[Data records]

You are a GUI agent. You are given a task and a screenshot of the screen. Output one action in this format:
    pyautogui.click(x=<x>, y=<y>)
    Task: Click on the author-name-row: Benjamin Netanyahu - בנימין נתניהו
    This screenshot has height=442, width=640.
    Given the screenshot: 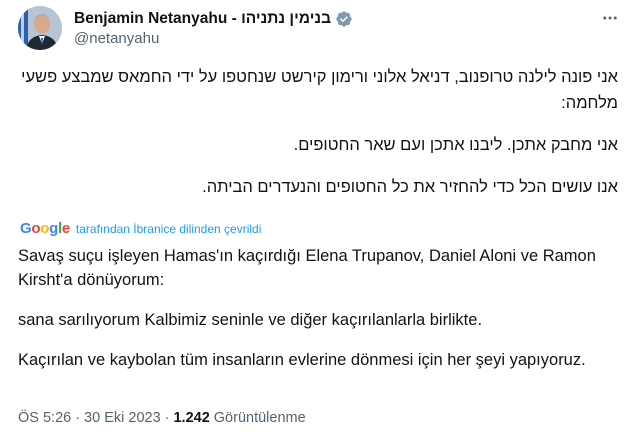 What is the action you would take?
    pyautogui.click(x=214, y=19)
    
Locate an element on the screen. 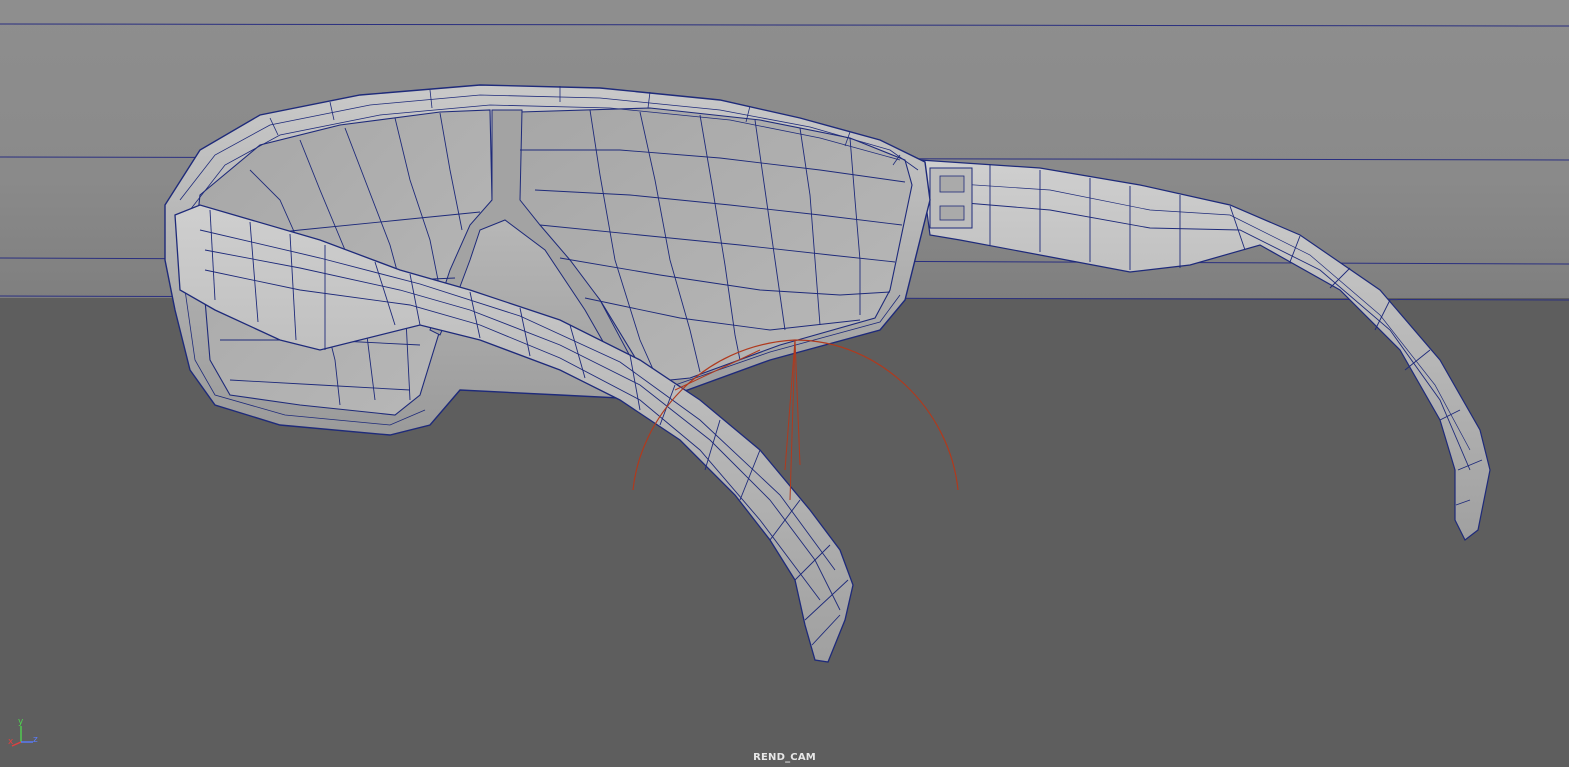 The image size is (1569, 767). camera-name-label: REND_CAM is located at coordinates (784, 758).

[/Data records]
[Data records]

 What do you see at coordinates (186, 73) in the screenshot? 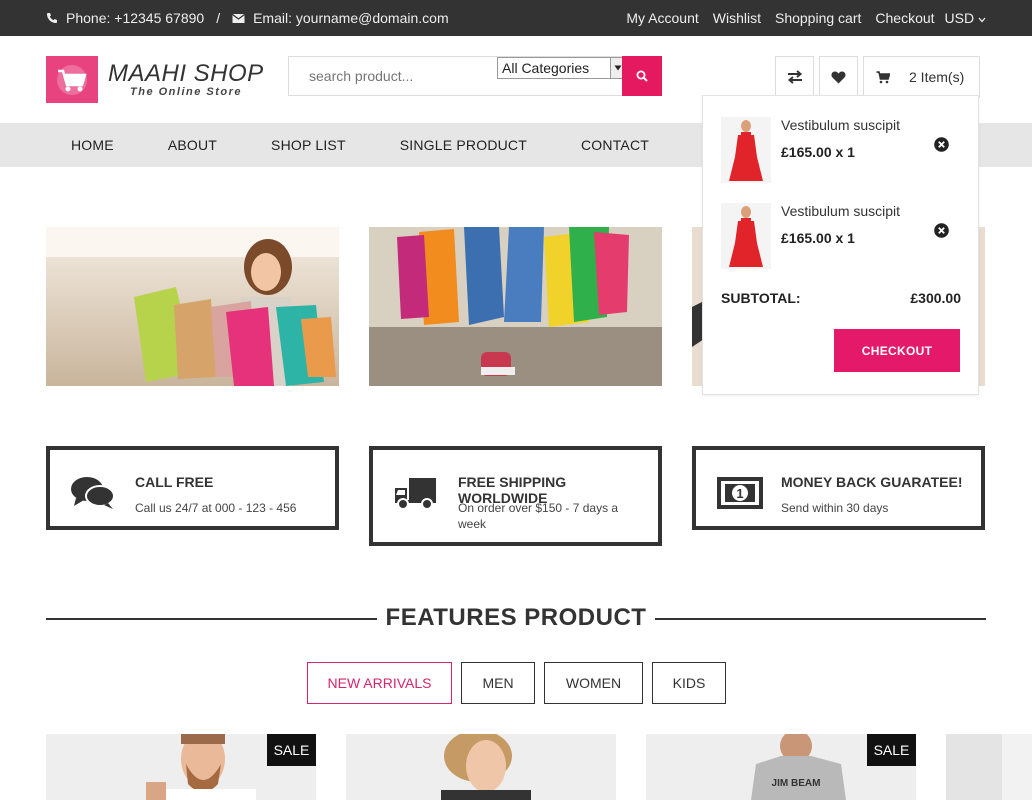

[/Data records]
[Data records]

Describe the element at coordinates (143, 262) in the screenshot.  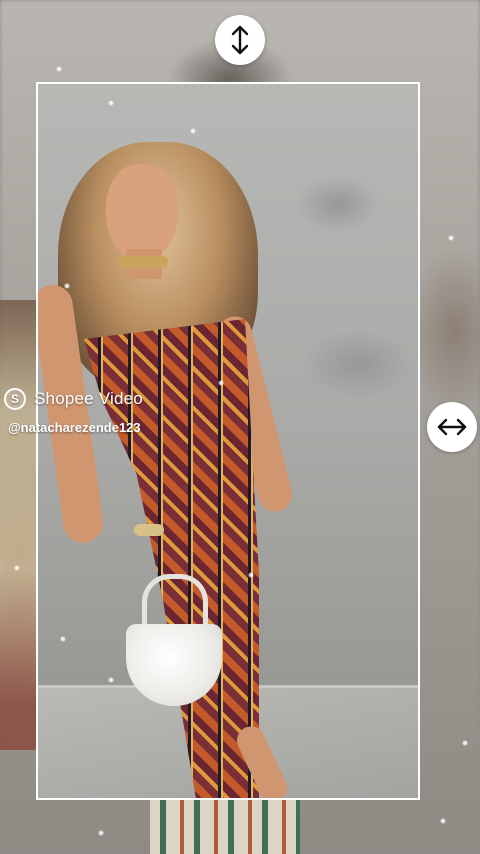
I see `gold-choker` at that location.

[/Data records]

About this task
Arrange the records from the line with "Describe the element" up to and including the line with "at that location." as a Markdown table with columns Row and Text, one line per row, skipping blank lines. Omit the pictures.

Your response
| Row | Text |
|---|---|
| 1 | Describe the element at coordinates (143, 262) in the screenshot.   |
| 2 | I see `gold-choker` at that location. |